:: Task 1 ::
Reproduce the after-abortion story between "Note: The Exhale" and "they’re going through.", inclusive.
:: Task 2 ::
In the after-abortion story, how does the writer explain not being scared before the procedure? Answer in one to three sentences.
:: Task 3 ::
Continue the after-abortion story from the point where it stops.

:: Provided text ::
Inhale and Exhale


Note: The Exhale Pro-Voice After-Abortion Stories Hub includes people’s stories of their experiences and emotions, exactly as they have written them in. We do not edit these stories at all, and the content that follows this message is exactly as we received it. We know that people’s experiences are complex, and these stories reflect the many emotions they may be feeling after their abortions. From relief to grief, and everything in between, and all at the same time, we’re here for you.


Submitted by: Anonymous

I just had a D&E done today. I found out this past Saturday and it hasn’t been a full 6 days and I’m already done. It’s a lot of feelings, and usually I’m very articulate with what I’m going through. Usually helping my friends through whatever they’re going through.

I’m really caught up on how I wasn’t scared going in, just anxious to get it over with. I went to Planned Parenthood and everyone was really pleasant. I sat with the dilator medication with my support person, and another girl waiting with hers. She asked me kind of incredulously “you aren’t scared?” And I trailed off about how I compartmentalize things differently.

:: Stored records ::
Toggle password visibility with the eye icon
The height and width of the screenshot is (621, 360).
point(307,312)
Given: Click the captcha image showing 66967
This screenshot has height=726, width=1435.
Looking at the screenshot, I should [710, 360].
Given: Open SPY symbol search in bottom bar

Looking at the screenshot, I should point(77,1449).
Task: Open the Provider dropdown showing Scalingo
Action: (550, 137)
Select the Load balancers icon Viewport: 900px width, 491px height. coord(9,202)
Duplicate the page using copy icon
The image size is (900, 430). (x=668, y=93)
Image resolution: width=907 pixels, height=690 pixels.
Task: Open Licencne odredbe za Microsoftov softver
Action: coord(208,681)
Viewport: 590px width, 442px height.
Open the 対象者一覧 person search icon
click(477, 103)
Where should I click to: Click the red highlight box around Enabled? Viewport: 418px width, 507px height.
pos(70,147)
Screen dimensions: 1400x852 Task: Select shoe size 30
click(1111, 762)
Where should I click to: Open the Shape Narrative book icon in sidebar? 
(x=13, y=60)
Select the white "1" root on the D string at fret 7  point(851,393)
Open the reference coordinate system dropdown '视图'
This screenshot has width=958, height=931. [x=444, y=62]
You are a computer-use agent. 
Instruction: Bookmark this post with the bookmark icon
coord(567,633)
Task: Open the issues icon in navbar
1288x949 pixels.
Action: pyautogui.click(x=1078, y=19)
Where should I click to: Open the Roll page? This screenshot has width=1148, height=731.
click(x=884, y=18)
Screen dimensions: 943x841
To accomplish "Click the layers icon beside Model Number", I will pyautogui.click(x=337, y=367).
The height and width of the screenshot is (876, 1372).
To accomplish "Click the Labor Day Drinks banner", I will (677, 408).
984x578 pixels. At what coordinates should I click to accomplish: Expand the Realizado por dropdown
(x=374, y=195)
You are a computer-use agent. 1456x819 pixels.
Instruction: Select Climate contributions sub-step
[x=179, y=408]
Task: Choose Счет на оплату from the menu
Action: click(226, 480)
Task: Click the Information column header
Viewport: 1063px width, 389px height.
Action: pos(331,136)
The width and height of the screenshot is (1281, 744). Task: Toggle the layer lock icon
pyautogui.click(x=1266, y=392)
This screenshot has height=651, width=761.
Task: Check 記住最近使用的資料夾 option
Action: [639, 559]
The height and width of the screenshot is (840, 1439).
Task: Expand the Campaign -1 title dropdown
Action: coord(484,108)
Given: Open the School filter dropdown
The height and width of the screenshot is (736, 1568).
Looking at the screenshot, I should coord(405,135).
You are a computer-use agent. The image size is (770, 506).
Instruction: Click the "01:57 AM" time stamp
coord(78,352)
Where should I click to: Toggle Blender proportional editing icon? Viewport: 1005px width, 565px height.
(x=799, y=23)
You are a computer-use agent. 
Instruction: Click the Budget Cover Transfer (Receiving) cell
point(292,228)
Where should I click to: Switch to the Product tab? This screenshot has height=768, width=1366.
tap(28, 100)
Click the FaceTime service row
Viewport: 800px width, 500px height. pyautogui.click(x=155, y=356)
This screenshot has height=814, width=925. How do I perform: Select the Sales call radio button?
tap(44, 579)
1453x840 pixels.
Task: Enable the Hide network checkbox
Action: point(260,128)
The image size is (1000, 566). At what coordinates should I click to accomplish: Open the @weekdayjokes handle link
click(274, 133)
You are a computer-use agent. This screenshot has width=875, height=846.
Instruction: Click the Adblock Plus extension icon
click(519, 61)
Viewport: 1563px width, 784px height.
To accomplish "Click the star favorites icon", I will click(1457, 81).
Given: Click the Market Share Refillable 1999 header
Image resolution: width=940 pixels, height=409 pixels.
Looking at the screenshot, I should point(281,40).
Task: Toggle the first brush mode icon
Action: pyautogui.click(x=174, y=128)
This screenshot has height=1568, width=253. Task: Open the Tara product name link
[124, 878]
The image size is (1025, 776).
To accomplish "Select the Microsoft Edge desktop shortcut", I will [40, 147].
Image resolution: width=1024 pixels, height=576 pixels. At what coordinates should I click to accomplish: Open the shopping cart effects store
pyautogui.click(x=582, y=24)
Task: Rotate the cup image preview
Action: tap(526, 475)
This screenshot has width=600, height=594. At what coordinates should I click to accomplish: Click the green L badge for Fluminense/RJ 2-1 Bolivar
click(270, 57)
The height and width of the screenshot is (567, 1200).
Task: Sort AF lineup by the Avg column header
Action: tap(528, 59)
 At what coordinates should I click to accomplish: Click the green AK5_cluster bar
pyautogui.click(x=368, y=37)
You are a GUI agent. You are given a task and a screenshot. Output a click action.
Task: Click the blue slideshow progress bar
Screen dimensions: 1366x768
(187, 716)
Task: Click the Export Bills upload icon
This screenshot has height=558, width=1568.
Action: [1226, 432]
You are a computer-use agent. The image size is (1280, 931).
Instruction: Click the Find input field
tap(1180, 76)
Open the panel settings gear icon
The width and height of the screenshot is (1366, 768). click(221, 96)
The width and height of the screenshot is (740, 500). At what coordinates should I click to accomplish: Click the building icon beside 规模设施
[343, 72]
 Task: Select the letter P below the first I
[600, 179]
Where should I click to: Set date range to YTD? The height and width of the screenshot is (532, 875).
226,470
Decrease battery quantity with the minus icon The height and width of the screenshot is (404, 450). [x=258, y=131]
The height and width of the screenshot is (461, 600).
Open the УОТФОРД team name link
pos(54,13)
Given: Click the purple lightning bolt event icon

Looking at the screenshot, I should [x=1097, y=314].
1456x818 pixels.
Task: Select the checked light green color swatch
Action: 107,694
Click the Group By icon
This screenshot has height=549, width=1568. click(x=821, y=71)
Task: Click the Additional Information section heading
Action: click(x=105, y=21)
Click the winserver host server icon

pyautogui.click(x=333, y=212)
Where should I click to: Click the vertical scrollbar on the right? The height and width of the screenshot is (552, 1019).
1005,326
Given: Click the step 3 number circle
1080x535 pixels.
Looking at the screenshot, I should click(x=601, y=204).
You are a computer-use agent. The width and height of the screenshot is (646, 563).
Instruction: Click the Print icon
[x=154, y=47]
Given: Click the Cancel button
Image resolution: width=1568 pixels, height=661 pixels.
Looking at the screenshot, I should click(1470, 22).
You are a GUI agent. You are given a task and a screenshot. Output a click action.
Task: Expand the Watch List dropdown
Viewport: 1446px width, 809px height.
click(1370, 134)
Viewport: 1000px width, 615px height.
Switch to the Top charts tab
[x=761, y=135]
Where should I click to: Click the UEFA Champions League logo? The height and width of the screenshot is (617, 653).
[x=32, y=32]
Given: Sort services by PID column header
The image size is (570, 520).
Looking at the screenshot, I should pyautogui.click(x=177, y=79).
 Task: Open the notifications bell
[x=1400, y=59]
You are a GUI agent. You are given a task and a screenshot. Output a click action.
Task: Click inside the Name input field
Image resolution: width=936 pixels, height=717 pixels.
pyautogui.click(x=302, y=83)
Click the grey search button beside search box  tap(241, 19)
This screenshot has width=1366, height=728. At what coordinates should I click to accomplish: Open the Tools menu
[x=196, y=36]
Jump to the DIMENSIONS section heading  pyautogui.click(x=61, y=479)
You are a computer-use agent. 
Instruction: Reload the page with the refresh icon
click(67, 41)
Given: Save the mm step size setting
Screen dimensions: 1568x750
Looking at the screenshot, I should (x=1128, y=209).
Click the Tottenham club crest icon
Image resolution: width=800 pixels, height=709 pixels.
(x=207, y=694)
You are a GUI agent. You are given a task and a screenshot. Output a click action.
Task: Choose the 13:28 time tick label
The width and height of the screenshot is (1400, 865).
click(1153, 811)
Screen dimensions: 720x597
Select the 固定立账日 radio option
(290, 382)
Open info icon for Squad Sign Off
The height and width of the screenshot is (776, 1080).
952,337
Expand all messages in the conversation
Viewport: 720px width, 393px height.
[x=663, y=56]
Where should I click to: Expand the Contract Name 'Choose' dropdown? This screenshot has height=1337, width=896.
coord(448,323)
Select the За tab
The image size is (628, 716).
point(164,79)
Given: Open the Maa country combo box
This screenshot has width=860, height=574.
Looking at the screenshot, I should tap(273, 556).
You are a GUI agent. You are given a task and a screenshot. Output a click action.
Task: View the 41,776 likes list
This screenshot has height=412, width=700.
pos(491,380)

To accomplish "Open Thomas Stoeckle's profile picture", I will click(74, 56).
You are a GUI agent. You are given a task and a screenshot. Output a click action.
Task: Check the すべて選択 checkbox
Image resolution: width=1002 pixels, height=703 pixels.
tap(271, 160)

:: Result 1 ::
Note: The Exhale Pro-Voice After-Abortion Stories Hub includes people’s stories of their experiences and emotions, exactly as they have written them in. We do not edit these stories at all, and the content that follows this message is exactly as we received it. We know that people’s experiences are complex, and these stories reflect the many emotions they may be feeling after their abortions. From relief to grief, and everything in between, and all at the same time, we’re here for you.


Submitted by: Anonymous

I just had a D&E done today. I found out this past Saturday and it hasn’t been a full 6 days and I’m already done. It’s a lot of feelings, and usually I’m very articulate with what I’m going through. Usually helping my friends through whatever they’re going through.

:: Result 2 ::
The writer was not scared going in, only anxious to get it over with. When another patient asked "you aren't scared?", the writer trailed off about compartmentalizing things differently.

:: Result 3 ::
They took me back and I waited, which was a wee nerve racking. Remembering to inhale and exhale. They came back and gave me my sedation and pain medication. I don’t remember really anything from the procedure except the parts that were exceptionally painful/uncomfortable, and when the last painful bit happened I just started crying. Like non stop. Not hysterically but so many tears. I kept apologizing. And when they took me back to recovery I couldn’t stop. Then my support person came. More tears and choking and apologizing and trying to not cry like a maniac when other girls are coming back for procedures. Still remembering to inhale and exhale.

When they gave me the go ahead to leave I was up and ready (still woozy) but very ready to leave. And fast forward to all the napping and eating and ibuprofen. I figured I’d look up where all these tears came from. And I guess it was just a part of how I’m processing it. But if anyone reads this and has or had this experience I want you to know I don’t think I’m crazy and neither are you.